Task goal: Print the lines in the listing below that fall between the line with "The width and height of the screenshot is (227, 179)." and the line with "434x260 pixels.", those two lines included, exactly as they stand and with nothing else.

Data excerpts:
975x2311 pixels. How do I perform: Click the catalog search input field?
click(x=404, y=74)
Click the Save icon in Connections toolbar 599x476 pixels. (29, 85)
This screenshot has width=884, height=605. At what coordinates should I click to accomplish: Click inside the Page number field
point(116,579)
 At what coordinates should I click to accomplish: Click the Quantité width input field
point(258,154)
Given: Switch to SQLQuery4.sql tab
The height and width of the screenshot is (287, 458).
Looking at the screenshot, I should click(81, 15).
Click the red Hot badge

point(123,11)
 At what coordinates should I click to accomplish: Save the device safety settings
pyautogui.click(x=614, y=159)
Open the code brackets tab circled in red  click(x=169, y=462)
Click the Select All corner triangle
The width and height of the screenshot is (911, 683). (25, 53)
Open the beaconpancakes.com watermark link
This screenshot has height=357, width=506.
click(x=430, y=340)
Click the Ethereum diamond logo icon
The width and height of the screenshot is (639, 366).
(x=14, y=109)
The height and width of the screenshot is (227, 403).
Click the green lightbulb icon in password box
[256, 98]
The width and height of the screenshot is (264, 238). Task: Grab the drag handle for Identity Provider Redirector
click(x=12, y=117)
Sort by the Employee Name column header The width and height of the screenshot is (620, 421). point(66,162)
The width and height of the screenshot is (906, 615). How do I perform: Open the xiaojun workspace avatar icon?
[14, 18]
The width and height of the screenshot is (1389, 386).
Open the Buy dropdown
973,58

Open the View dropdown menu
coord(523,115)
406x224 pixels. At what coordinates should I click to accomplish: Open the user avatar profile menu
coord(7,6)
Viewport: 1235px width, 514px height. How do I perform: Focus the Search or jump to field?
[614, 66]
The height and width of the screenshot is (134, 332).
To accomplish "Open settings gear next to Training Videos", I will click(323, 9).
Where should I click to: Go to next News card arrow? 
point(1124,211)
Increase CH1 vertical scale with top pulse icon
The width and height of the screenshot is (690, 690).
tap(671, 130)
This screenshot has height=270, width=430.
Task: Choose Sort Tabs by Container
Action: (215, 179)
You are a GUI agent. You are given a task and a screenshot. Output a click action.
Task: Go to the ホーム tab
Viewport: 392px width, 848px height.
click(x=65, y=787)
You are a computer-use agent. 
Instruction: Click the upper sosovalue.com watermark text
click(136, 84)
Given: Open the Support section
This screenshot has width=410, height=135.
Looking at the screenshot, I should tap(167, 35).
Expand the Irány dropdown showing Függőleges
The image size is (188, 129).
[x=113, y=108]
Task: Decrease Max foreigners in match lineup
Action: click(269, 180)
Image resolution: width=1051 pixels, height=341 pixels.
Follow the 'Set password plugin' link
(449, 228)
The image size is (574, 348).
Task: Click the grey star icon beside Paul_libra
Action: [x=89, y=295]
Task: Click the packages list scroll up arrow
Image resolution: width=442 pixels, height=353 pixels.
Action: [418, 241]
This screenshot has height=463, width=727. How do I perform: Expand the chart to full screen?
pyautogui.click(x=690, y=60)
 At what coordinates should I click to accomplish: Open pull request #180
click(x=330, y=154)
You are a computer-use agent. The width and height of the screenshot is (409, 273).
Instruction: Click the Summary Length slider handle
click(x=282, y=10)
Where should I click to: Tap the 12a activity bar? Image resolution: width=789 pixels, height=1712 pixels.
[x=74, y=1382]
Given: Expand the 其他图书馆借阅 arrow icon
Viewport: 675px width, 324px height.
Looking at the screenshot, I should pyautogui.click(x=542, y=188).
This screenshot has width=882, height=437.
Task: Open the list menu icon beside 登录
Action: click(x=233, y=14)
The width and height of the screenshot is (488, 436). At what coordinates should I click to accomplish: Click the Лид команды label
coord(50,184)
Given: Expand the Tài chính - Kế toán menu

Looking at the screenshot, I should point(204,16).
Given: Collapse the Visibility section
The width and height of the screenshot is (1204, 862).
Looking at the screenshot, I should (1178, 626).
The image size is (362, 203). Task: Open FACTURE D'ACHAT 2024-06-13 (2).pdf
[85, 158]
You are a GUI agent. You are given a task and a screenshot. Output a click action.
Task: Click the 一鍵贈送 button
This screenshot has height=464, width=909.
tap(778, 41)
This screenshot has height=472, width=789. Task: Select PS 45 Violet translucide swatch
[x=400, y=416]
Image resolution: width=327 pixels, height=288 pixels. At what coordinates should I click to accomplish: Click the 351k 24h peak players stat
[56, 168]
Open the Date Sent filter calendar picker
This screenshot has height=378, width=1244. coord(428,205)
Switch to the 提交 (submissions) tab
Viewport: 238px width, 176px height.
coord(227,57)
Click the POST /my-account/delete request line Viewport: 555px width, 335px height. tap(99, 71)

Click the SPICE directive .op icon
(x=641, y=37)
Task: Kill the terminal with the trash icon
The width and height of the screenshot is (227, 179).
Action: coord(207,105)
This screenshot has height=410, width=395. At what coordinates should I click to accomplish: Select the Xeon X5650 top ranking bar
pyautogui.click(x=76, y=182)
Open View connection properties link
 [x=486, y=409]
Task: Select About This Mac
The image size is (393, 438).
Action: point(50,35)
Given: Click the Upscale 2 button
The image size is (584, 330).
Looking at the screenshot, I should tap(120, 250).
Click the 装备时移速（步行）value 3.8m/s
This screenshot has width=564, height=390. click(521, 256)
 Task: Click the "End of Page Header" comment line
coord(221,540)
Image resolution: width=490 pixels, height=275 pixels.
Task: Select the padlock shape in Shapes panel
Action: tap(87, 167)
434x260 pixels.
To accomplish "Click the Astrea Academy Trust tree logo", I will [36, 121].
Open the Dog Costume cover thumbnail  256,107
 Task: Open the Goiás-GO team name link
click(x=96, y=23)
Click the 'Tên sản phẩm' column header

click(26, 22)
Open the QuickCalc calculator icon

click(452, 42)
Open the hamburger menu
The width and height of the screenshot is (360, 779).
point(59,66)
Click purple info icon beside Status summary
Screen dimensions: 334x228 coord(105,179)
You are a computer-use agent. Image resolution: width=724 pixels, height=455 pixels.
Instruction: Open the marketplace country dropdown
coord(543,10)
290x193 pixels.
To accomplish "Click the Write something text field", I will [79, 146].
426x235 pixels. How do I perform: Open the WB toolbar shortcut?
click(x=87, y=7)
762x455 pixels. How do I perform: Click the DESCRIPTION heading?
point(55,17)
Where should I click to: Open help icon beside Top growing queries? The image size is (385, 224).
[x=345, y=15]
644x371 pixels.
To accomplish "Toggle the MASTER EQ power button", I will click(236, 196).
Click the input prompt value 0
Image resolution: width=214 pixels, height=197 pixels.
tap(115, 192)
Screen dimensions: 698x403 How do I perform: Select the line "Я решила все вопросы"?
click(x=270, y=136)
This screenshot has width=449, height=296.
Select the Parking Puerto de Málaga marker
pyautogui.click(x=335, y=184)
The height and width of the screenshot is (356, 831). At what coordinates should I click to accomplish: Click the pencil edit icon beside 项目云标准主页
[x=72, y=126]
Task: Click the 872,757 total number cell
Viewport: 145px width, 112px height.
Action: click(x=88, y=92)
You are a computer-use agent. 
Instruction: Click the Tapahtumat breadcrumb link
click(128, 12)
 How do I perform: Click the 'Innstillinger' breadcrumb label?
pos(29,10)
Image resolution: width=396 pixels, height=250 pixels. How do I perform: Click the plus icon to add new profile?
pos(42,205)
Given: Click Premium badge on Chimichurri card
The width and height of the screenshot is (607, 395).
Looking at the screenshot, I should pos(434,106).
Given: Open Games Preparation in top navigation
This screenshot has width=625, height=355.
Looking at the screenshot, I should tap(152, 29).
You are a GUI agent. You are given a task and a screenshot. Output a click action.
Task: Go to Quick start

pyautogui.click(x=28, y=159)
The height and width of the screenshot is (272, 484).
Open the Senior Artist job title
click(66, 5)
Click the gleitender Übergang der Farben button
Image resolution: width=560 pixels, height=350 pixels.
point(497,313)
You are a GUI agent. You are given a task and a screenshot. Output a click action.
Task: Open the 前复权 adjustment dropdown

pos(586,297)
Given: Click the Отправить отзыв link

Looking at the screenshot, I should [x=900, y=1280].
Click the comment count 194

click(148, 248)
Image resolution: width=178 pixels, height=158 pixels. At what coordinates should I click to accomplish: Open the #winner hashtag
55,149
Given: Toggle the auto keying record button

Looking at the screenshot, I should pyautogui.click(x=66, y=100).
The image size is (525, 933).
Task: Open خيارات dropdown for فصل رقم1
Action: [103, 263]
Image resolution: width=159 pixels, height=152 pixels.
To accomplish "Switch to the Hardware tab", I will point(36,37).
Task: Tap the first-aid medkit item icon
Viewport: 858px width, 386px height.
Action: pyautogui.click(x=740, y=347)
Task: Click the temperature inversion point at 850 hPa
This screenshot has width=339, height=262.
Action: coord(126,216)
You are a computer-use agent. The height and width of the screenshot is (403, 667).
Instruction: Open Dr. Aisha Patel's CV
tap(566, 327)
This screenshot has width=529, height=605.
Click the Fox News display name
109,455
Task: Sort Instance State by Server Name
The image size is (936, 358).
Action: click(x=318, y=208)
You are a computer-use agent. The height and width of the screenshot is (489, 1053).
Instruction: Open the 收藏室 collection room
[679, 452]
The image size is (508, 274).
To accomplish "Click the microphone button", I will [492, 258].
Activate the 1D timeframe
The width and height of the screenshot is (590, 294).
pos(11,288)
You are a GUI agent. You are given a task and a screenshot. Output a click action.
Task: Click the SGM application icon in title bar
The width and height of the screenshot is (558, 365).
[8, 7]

Answer space:
The width and height of the screenshot is (227, 179).
Action: coord(207,105)
This screenshot has height=410, width=395. At what coordinates should I click to accomplish: Select the Xeon X5650 top ranking bar
pyautogui.click(x=76, y=182)
Open View connection properties link
 [x=486, y=409]
Task: Select About This Mac
The image size is (393, 438).
Action: point(50,35)
Given: Click the Upscale 2 button
The image size is (584, 330).
Looking at the screenshot, I should tap(120, 250).
Click the 装备时移速（步行）value 3.8m/s
This screenshot has width=564, height=390. click(521, 256)
 Task: Click the "End of Page Header" comment line
coord(221,540)
Image resolution: width=490 pixels, height=275 pixels.
Task: Select the padlock shape in Shapes panel
Action: tap(87, 167)
434x260 pixels.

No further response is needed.